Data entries
*** Block opens ***

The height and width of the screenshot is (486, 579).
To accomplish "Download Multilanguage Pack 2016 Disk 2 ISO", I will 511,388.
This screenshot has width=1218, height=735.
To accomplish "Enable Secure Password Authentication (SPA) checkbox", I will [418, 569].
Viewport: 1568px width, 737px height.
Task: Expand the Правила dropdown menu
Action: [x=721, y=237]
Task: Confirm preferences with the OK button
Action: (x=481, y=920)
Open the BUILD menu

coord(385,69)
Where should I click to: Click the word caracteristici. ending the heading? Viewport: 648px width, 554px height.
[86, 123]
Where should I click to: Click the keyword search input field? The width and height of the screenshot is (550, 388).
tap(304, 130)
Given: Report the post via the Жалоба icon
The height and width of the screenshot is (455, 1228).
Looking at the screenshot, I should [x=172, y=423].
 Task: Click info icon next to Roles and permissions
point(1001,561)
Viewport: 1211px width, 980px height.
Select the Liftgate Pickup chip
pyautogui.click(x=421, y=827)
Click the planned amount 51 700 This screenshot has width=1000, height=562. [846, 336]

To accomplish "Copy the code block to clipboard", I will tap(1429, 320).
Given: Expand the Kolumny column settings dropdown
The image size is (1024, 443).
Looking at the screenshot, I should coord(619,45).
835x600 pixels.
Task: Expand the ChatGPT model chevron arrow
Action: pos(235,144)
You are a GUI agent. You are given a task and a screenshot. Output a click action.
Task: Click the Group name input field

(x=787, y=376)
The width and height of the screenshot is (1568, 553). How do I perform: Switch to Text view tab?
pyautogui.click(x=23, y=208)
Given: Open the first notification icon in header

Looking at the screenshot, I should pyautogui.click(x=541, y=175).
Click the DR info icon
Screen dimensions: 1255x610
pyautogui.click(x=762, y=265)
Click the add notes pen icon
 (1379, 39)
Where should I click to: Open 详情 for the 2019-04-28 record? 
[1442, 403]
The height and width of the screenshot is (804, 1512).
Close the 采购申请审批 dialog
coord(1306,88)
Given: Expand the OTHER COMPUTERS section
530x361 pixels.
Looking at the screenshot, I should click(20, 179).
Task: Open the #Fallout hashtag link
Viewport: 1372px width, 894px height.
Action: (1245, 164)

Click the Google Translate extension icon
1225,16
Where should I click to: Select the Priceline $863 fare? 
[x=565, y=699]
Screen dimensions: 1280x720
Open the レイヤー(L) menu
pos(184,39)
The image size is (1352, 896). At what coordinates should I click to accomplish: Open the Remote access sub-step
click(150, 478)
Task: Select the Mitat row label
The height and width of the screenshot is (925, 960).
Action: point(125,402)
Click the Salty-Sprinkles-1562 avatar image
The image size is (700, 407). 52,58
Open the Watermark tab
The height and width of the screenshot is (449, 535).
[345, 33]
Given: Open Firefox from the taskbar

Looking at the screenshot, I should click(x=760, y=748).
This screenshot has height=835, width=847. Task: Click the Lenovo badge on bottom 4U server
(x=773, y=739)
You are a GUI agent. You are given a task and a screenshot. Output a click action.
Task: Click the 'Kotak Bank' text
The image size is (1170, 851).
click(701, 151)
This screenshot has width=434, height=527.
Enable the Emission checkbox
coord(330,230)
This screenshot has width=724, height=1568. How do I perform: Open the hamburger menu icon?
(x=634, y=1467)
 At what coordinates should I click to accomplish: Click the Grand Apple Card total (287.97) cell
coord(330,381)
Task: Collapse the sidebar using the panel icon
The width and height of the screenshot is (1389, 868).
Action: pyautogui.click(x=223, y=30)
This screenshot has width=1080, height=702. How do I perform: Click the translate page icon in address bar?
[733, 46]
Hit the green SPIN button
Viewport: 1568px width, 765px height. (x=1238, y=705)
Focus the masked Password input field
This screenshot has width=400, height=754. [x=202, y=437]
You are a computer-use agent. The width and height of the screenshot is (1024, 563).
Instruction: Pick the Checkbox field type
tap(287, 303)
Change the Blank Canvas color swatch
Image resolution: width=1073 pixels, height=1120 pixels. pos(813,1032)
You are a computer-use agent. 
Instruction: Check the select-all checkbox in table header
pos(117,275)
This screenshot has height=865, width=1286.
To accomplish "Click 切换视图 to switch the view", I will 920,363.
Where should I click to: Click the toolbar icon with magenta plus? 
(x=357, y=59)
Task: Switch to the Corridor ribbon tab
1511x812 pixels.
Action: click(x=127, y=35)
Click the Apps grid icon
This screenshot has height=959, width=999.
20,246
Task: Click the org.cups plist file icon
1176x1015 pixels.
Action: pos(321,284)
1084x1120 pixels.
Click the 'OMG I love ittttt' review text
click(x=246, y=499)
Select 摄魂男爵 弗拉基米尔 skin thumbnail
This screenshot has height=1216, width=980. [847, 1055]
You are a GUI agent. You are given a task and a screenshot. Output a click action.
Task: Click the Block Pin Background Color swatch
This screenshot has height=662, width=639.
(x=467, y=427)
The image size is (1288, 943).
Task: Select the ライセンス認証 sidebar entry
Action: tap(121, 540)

*** Block closes ***

### Required action
In the entries above, one line contains "Task: Click the 'Kotak Bank' text" and another contains "Task: Click the Block". Reproduce exactly those two lines and the lines between them, nothing else.

### Written reply
Task: Click the 'Kotak Bank' text
The image size is (1170, 851).
click(701, 151)
This screenshot has width=434, height=527.
Enable the Emission checkbox
coord(330,230)
This screenshot has width=724, height=1568. How do I perform: Open the hamburger menu icon?
(x=634, y=1467)
 At what coordinates should I click to accomplish: Click the Grand Apple Card total (287.97) cell
coord(330,381)
Task: Collapse the sidebar using the panel icon
The width and height of the screenshot is (1389, 868).
Action: pyautogui.click(x=223, y=30)
This screenshot has width=1080, height=702. How do I perform: Click the translate page icon in address bar?
[733, 46]
Hit the green SPIN button
Viewport: 1568px width, 765px height. (x=1238, y=705)
Focus the masked Password input field
This screenshot has width=400, height=754. [x=202, y=437]
You are a computer-use agent. The width and height of the screenshot is (1024, 563).
Instruction: Pick the Checkbox field type
tap(287, 303)
Change the Blank Canvas color swatch
Image resolution: width=1073 pixels, height=1120 pixels. pos(813,1032)
You are a computer-use agent. 
Instruction: Check the select-all checkbox in table header
pos(117,275)
This screenshot has height=865, width=1286.
To accomplish "Click 切换视图 to switch the view", I will 920,363.
Where should I click to: Click the toolbar icon with magenta plus? 
(x=357, y=59)
Task: Switch to the Corridor ribbon tab
1511x812 pixels.
Action: click(x=127, y=35)
Click the Apps grid icon
This screenshot has height=959, width=999.
20,246
Task: Click the org.cups plist file icon
1176x1015 pixels.
Action: pos(321,284)
1084x1120 pixels.
Click the 'OMG I love ittttt' review text
click(x=246, y=499)
Select 摄魂男爵 弗拉基米尔 skin thumbnail
This screenshot has height=1216, width=980. [847, 1055]
You are a GUI agent. You are given a task and a screenshot. Output a click action.
Task: Click the Block Pin Background Color swatch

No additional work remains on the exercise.